Work order:
Transcribe word for word the lines below from the line with "This screenshot has height=889, width=1782." through the line with "Task: Close the connector panel with X", ends included.
[Opening Raw data section]
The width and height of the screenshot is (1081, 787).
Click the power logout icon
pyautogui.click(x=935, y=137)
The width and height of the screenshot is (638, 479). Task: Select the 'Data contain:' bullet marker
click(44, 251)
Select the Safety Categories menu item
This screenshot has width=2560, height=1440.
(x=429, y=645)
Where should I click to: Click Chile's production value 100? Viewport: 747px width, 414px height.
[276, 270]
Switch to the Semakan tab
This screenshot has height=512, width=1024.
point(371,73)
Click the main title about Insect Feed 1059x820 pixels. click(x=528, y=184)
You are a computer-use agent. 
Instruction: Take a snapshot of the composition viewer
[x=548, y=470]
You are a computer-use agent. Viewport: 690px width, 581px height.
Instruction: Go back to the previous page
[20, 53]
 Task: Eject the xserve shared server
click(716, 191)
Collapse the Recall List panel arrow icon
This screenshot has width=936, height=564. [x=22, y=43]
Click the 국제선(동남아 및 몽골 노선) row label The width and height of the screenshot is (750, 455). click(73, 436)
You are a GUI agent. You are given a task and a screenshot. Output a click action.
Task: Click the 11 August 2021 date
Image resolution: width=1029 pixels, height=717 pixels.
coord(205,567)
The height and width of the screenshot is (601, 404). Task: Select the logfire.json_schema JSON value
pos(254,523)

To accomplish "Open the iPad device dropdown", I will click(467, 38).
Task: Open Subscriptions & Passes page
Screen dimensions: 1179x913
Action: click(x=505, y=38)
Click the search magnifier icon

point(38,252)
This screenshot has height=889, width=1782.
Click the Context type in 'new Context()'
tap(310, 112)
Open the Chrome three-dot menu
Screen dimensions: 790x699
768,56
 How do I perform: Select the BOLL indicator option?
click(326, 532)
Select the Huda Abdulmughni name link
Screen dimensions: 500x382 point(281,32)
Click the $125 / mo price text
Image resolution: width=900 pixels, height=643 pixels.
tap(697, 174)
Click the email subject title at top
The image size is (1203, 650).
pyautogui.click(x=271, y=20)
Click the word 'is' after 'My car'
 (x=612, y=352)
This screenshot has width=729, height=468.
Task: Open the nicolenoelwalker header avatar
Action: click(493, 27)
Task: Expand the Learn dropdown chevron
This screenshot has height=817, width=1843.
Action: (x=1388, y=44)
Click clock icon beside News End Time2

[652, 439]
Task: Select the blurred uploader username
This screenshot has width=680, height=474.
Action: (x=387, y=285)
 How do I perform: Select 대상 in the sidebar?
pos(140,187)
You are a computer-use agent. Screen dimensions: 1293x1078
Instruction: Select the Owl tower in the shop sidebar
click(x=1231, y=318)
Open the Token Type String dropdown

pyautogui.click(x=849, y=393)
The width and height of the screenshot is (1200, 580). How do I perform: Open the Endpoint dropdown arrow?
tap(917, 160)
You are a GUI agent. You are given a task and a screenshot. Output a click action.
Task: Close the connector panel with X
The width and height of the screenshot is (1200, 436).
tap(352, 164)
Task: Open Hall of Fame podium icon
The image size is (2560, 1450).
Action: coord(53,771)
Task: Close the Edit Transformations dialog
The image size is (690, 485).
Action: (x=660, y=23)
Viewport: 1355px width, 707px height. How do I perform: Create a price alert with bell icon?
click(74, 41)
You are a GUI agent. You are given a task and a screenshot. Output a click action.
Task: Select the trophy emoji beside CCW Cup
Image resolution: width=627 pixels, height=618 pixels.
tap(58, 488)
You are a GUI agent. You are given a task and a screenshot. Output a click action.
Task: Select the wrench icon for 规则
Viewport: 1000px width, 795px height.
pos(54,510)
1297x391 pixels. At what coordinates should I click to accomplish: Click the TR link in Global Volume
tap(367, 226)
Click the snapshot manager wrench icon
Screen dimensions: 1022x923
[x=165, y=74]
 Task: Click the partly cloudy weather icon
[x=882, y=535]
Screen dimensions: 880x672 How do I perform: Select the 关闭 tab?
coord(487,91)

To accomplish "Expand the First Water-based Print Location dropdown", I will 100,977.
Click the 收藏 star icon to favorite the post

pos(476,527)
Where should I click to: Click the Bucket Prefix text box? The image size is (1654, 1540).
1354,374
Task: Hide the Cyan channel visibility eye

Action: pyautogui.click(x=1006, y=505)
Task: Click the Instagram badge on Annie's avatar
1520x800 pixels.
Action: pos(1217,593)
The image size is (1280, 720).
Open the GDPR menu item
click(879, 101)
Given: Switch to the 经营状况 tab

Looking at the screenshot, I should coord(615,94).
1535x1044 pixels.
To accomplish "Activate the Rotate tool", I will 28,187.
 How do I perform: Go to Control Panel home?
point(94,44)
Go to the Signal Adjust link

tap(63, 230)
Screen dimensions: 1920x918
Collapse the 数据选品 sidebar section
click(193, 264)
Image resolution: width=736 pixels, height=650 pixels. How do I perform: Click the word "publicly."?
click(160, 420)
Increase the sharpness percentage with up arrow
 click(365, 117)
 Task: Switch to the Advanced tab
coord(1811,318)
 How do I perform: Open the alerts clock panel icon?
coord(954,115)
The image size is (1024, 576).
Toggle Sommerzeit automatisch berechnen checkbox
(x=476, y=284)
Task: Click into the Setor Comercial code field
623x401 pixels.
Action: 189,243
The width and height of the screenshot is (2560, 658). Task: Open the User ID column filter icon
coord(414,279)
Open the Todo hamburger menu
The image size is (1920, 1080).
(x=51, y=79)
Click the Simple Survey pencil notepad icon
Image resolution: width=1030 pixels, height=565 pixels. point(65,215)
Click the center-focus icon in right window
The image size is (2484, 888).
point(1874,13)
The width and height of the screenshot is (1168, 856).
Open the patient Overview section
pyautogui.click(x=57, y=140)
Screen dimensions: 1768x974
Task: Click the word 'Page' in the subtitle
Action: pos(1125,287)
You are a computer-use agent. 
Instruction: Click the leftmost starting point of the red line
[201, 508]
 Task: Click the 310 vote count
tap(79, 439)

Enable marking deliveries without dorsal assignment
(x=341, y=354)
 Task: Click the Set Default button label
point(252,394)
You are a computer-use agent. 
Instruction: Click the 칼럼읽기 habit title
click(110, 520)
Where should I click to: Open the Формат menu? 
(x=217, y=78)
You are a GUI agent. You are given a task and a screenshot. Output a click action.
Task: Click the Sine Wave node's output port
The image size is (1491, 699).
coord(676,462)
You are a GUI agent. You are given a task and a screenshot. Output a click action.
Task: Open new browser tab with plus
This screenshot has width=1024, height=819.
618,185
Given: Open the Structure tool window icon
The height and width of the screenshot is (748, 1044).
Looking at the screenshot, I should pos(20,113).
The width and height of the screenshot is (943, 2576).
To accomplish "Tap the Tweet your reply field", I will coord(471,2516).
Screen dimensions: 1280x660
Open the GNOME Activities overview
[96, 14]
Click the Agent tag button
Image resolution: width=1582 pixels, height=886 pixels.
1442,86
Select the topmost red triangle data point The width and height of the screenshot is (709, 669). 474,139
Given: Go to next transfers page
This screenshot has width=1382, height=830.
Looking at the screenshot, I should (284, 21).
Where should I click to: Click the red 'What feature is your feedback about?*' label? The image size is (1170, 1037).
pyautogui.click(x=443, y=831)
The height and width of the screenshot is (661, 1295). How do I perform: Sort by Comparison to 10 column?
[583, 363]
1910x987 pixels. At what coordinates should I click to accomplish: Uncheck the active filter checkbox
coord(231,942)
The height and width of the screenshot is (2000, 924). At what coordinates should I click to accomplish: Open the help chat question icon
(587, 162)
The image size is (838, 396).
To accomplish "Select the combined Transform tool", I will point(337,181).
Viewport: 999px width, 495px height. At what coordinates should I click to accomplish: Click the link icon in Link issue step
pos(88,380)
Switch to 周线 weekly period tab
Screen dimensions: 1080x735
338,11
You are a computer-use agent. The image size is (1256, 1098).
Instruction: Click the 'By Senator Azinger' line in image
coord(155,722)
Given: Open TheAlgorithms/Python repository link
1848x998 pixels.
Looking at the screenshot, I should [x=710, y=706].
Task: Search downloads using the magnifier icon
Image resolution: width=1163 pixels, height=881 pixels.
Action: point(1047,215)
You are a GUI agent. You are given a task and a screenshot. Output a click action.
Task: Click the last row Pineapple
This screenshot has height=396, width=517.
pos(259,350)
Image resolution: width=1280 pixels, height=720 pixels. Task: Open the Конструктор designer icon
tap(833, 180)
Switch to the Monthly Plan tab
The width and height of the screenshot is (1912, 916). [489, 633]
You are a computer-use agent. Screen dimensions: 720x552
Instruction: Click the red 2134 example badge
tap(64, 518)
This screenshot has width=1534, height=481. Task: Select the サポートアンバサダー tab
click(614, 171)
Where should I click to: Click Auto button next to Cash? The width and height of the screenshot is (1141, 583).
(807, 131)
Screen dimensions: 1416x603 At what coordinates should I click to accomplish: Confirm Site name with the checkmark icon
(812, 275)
[Closing Raw data section]
Answer:
This screenshot has height=889, width=1782.
Click the Context type in 'new Context()'
tap(310, 112)
Open the Chrome three-dot menu
Screen dimensions: 790x699
768,56
 How do I perform: Select the BOLL indicator option?
click(326, 532)
Select the Huda Abdulmughni name link
Screen dimensions: 500x382 point(281,32)
Click the $125 / mo price text
Image resolution: width=900 pixels, height=643 pixels.
tap(697, 174)
Click the email subject title at top
The image size is (1203, 650).
pyautogui.click(x=271, y=20)
Click the word 'is' after 'My car'
 (x=612, y=352)
This screenshot has width=729, height=468.
Task: Open the nicolenoelwalker header avatar
Action: click(493, 27)
Task: Expand the Learn dropdown chevron
This screenshot has height=817, width=1843.
Action: (x=1388, y=44)
Click clock icon beside News End Time2

[652, 439]
Task: Select the blurred uploader username
This screenshot has width=680, height=474.
Action: (x=387, y=285)
 How do I perform: Select 대상 in the sidebar?
pos(140,187)
You are a computer-use agent. Screen dimensions: 1293x1078
Instruction: Select the Owl tower in the shop sidebar
click(x=1231, y=318)
Open the Token Type String dropdown

pyautogui.click(x=849, y=393)
The width and height of the screenshot is (1200, 580). How do I perform: Open the Endpoint dropdown arrow?
tap(917, 160)
You are a GUI agent. You are given a task and a screenshot. Output a click action.
Task: Close the connector panel with X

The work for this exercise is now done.